### Objective
In every one of the items below, change each "computer-use agent" to "screen assistant" and write all the lines out again with nothing else altered. Leave the pictures out.

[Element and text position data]
— Begin —
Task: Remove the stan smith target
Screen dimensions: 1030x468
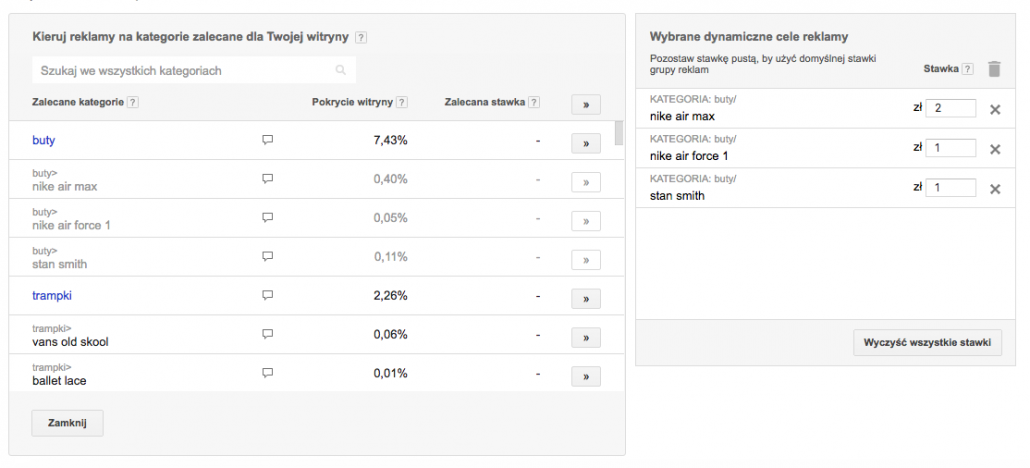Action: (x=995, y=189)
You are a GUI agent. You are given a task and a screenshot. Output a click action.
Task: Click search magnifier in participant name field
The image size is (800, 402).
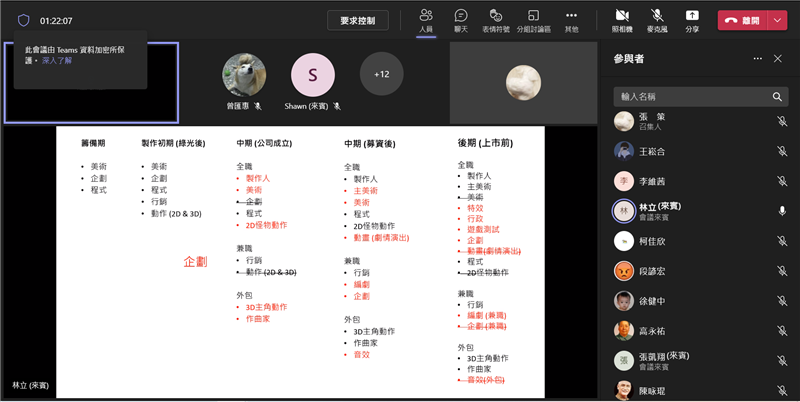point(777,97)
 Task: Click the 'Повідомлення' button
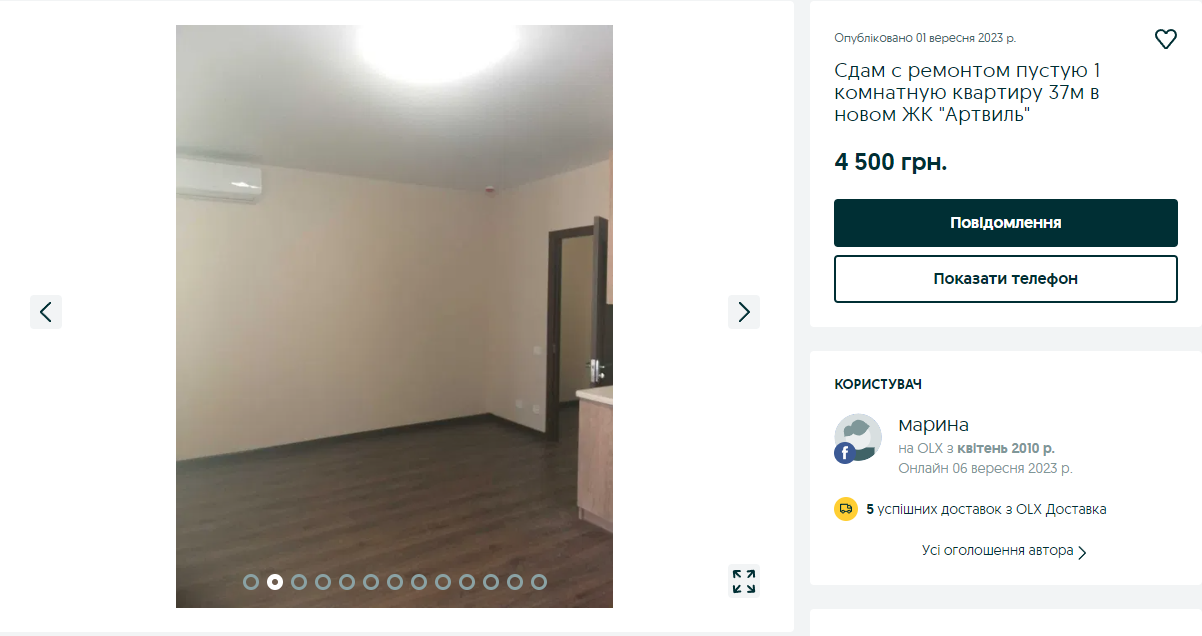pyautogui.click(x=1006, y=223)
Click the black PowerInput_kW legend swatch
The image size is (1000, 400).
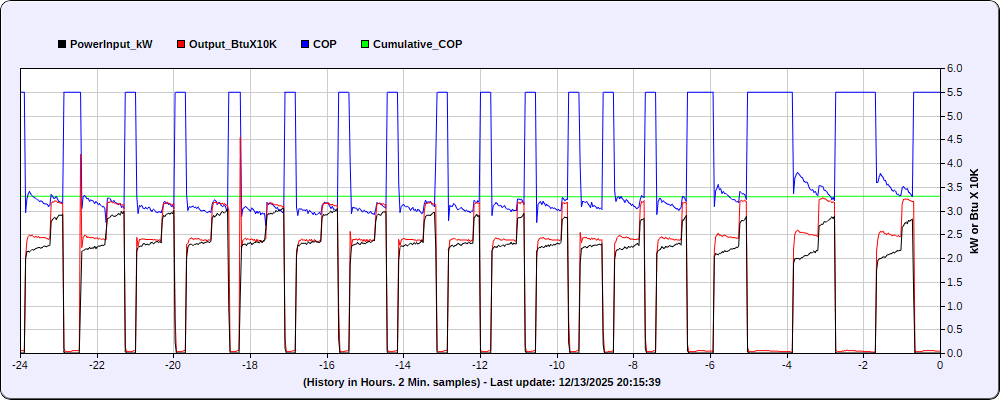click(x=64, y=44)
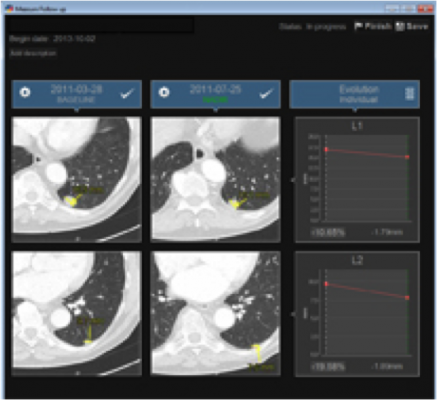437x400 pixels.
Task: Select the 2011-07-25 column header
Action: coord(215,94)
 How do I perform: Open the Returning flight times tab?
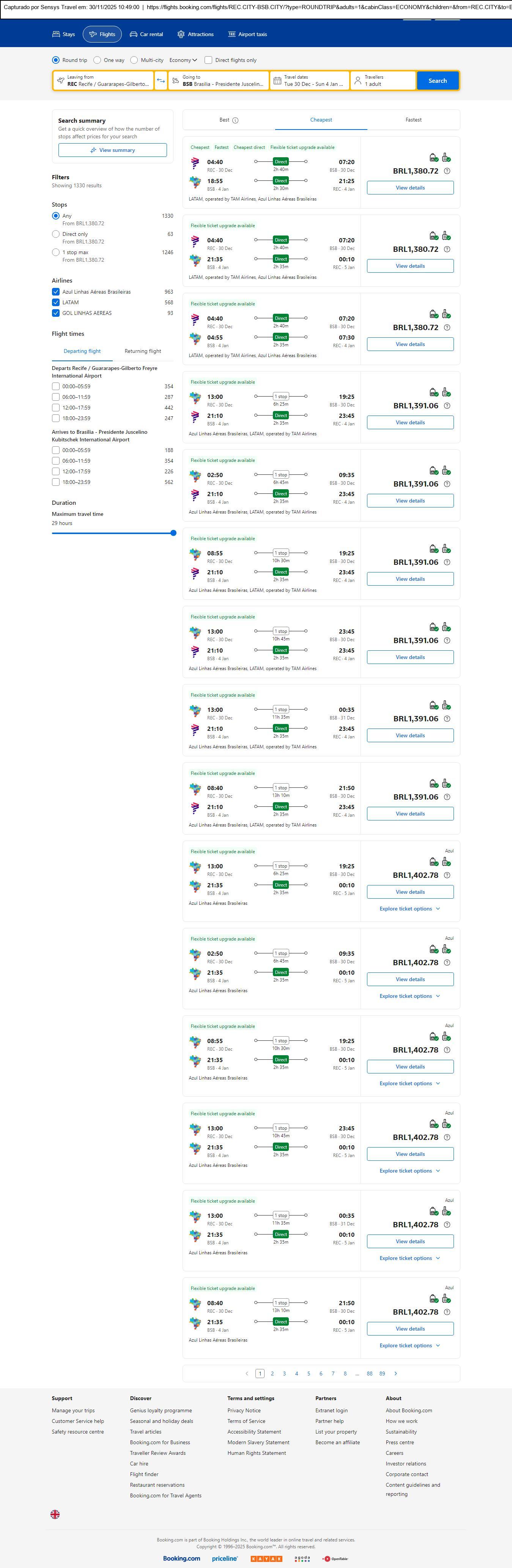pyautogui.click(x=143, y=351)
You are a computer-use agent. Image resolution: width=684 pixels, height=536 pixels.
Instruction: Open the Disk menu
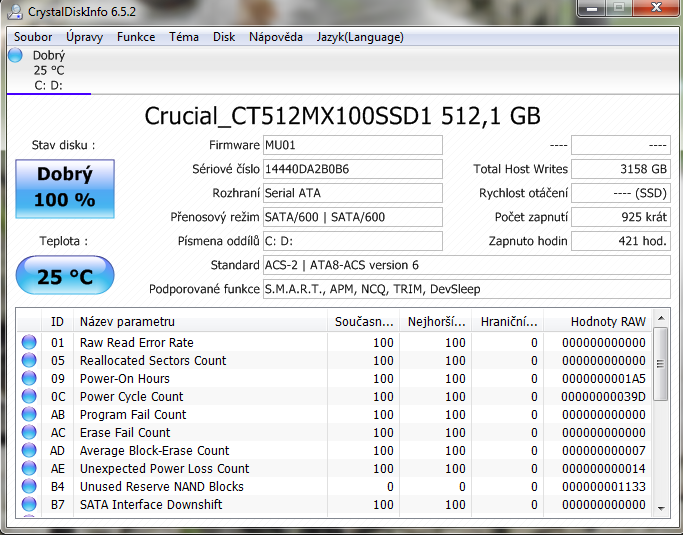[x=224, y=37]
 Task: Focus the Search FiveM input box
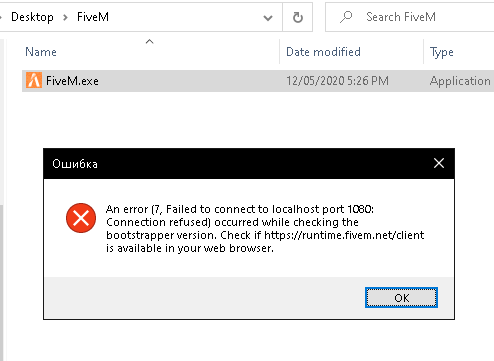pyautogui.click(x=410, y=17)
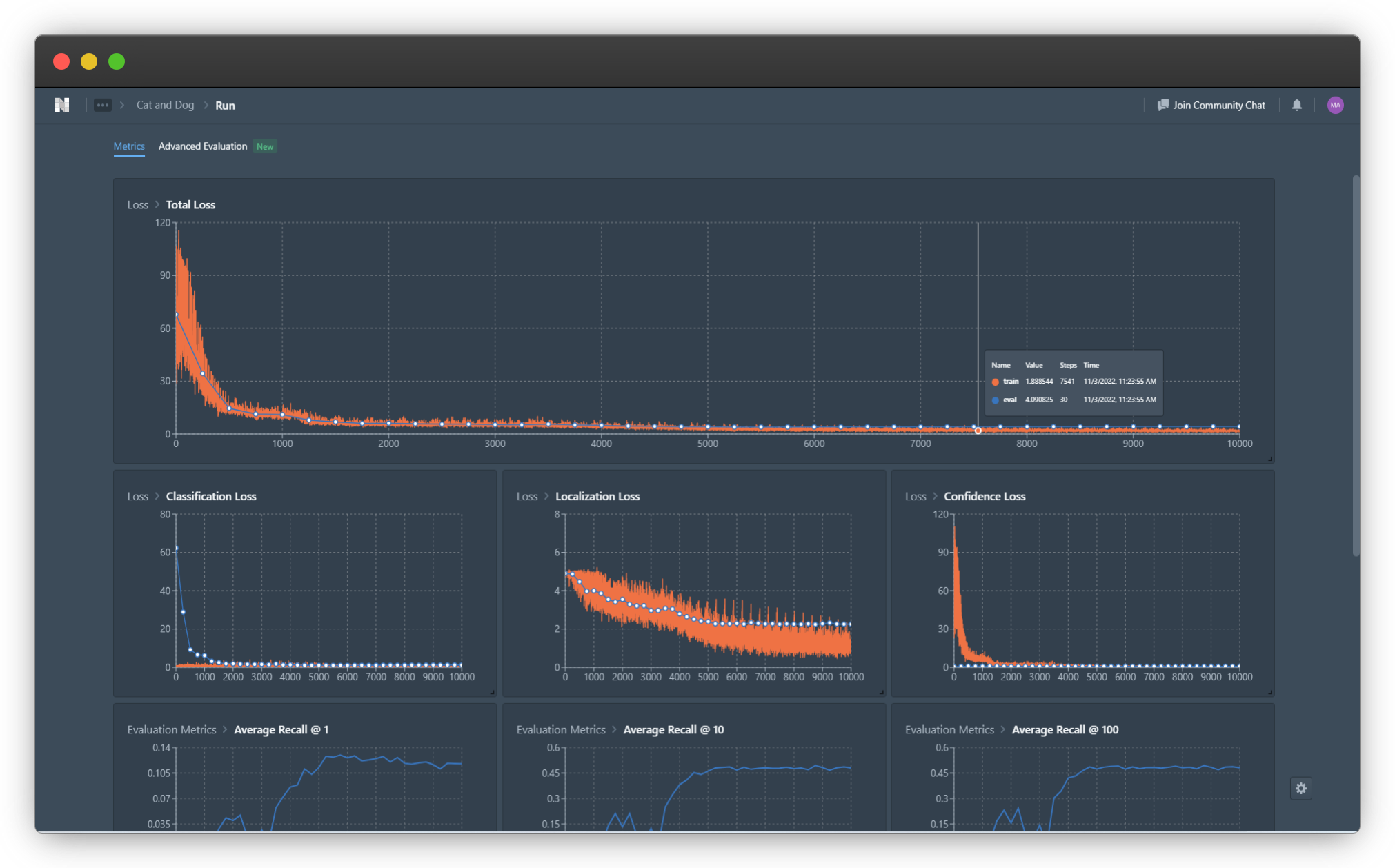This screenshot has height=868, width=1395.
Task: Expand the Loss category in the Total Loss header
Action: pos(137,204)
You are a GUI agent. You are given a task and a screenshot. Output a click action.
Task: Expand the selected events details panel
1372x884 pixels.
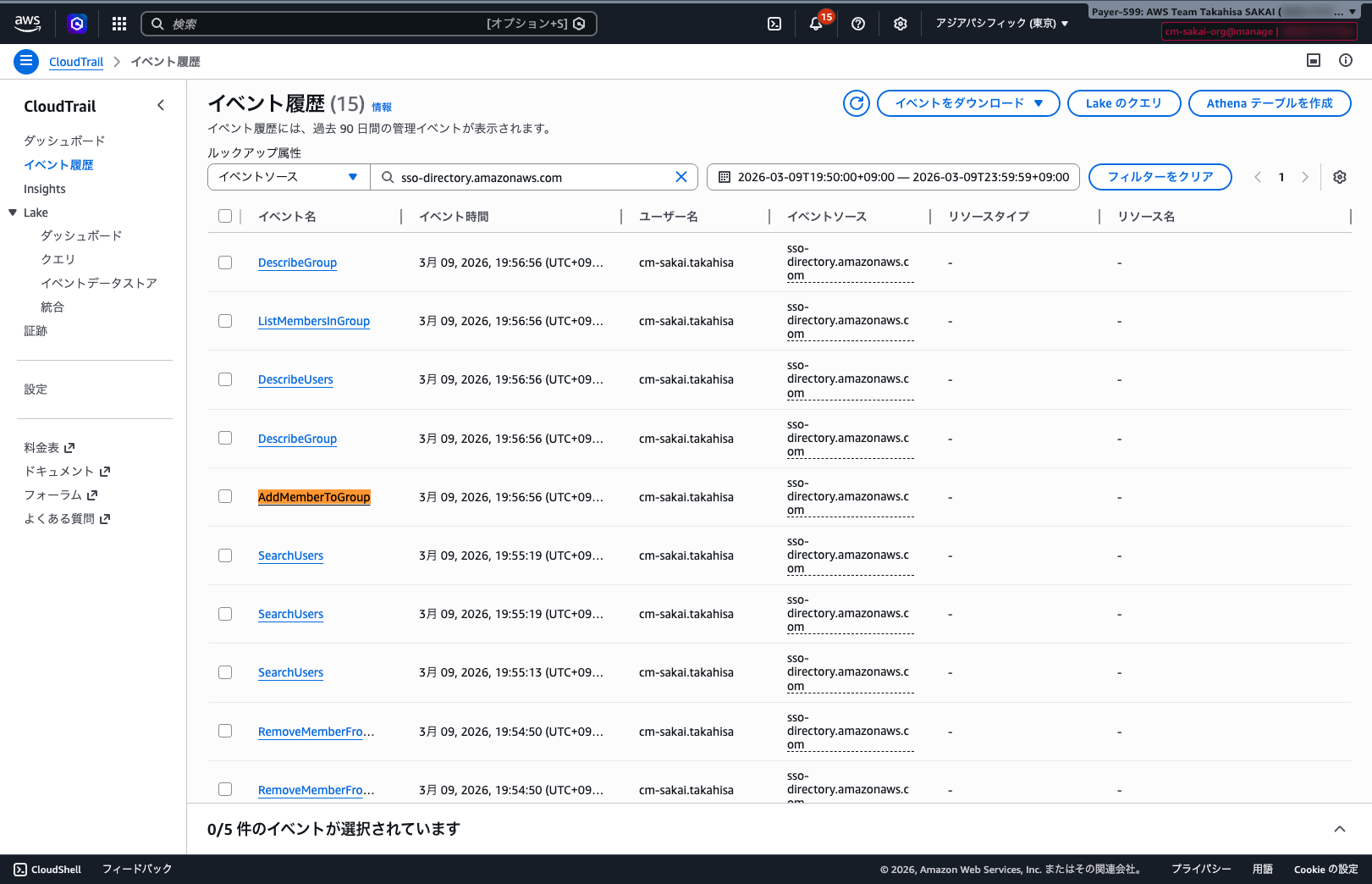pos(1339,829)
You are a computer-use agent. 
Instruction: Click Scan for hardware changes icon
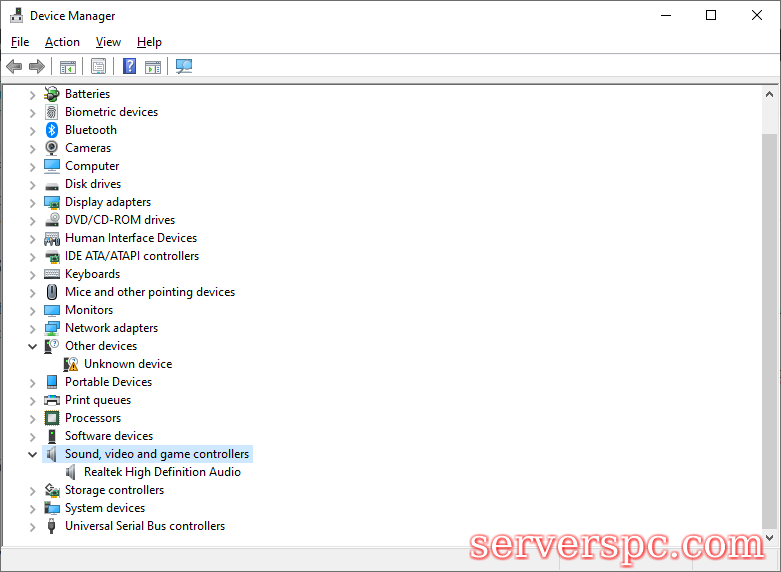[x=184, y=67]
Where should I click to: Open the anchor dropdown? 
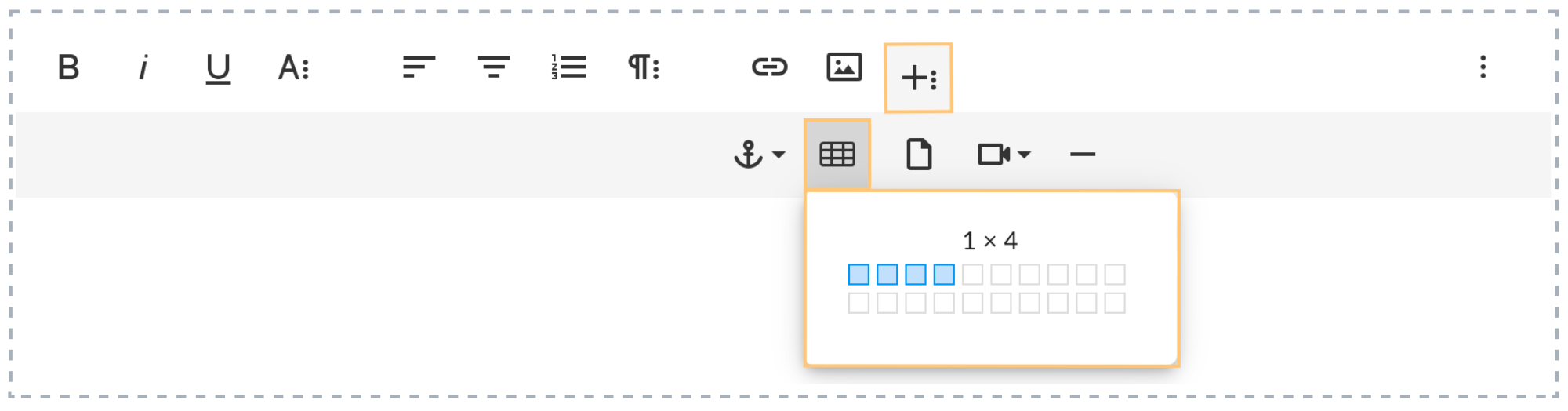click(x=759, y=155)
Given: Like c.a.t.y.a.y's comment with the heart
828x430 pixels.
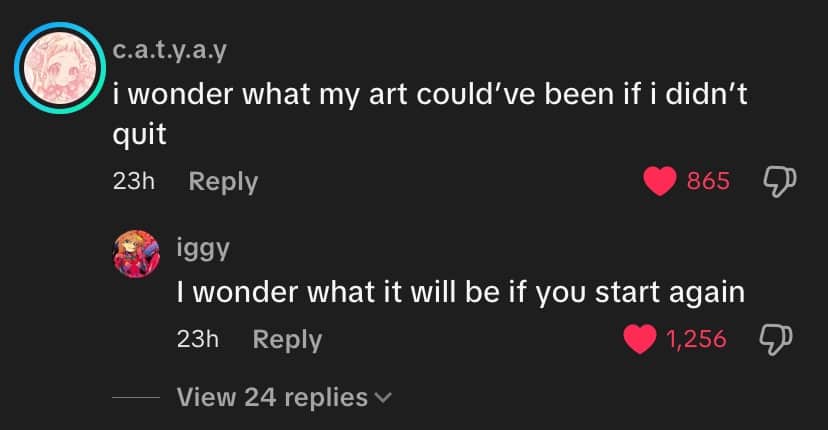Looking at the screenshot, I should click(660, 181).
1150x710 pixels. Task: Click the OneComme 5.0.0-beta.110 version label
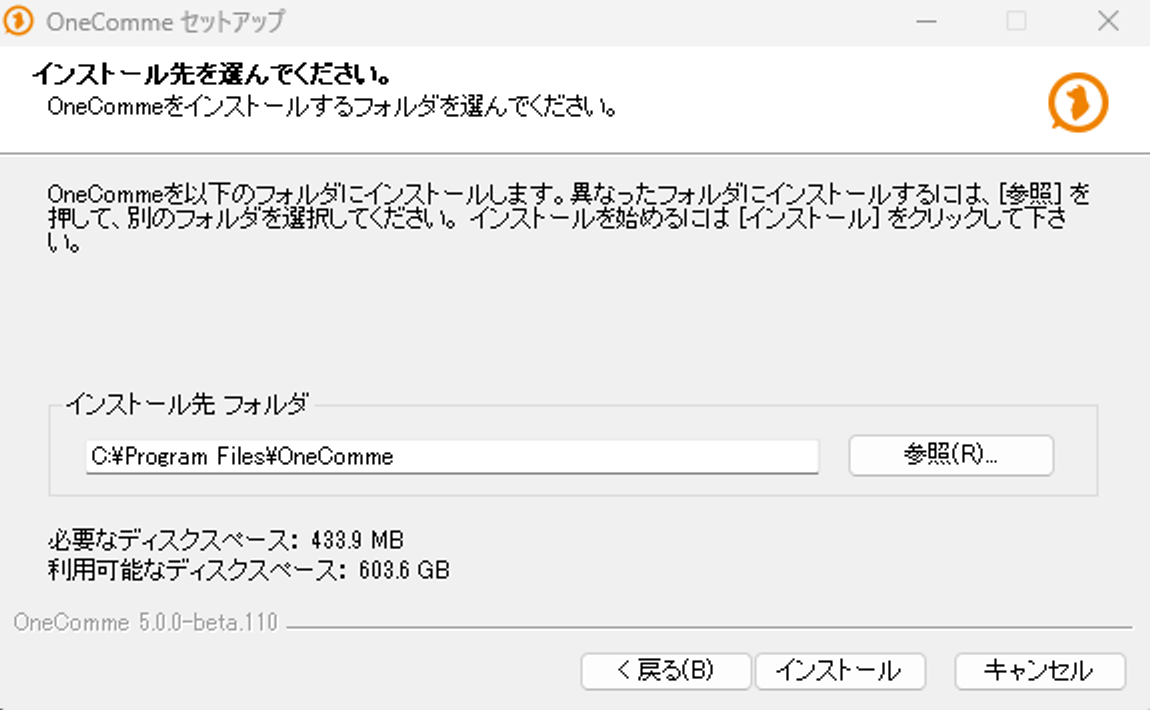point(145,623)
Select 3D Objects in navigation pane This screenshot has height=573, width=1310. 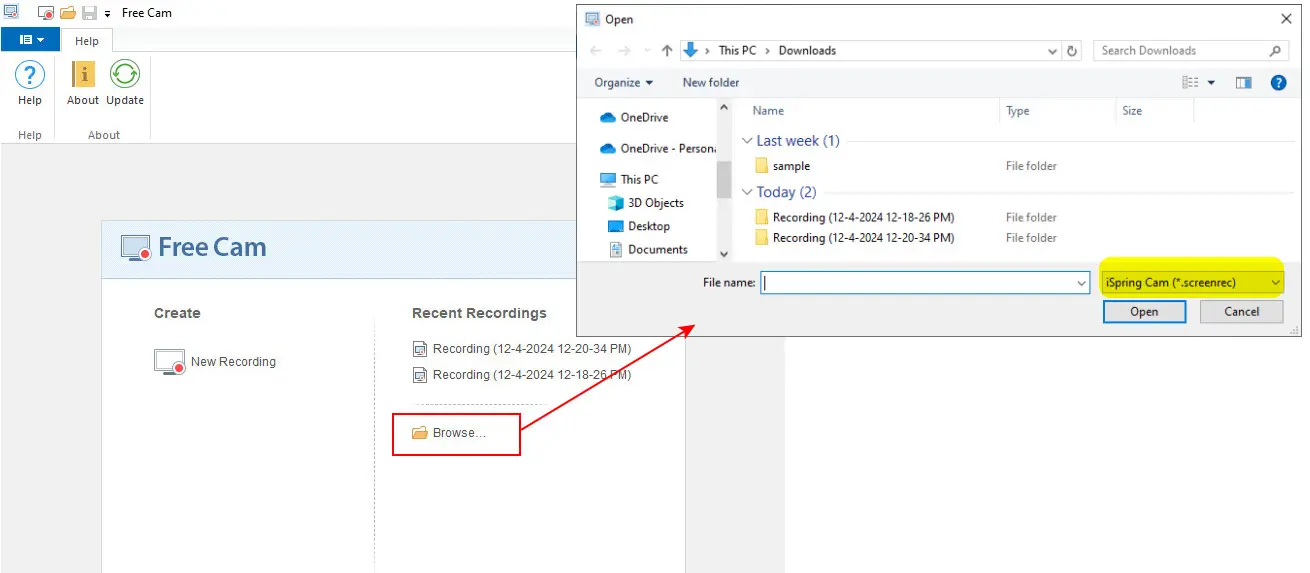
— End —
### Output of the exercise
Task: Remove the stan smith target
Screen dimensions: 1030x468
Action: (x=995, y=189)
You are a GUI agent. You are given a task and a screenshot. Output a click action.
Task: Click search magnifier in participant name field
The image size is (800, 402).
point(777,97)
 Task: Click the 'Повідомлення' button
pyautogui.click(x=1006, y=223)
Click the black PowerInput_kW legend swatch
The image size is (1000, 400).
click(x=64, y=44)
437x400 pixels.
Task: Select the 2011-07-25 column header
Action: coord(215,94)
 How do I perform: Open the Returning flight times tab?
pyautogui.click(x=143, y=351)
You are a screen assistant. Image resolution: width=684 pixels, height=536 pixels.
Instruction: Open the Disk menu
[x=224, y=37]
 Task: Focus the Search FiveM input box
pyautogui.click(x=410, y=17)
This screenshot has height=868, width=1395.
Task: Expand the Loss category in the Total Loss header
Action: pos(137,204)
You are a GUI agent. You are given a task and a screenshot. Output a click action.
Task: Expand the selected events details panel
1372x884 pixels.
pos(1339,829)
You are a screen assistant. 
Instruction: Click Scan for hardware changes icon
[x=184, y=67]
Where should I click to: Open the anchor dropdown? 
click(x=759, y=155)
Given: Like c.a.t.y.a.y's comment with the heart
828x430 pixels.
Looking at the screenshot, I should click(660, 181).
1150x710 pixels. Task: Click the OneComme 5.0.0-beta.110 version label
point(145,623)
Select 3D Objects in navigation pane This screenshot has height=573, width=1310. 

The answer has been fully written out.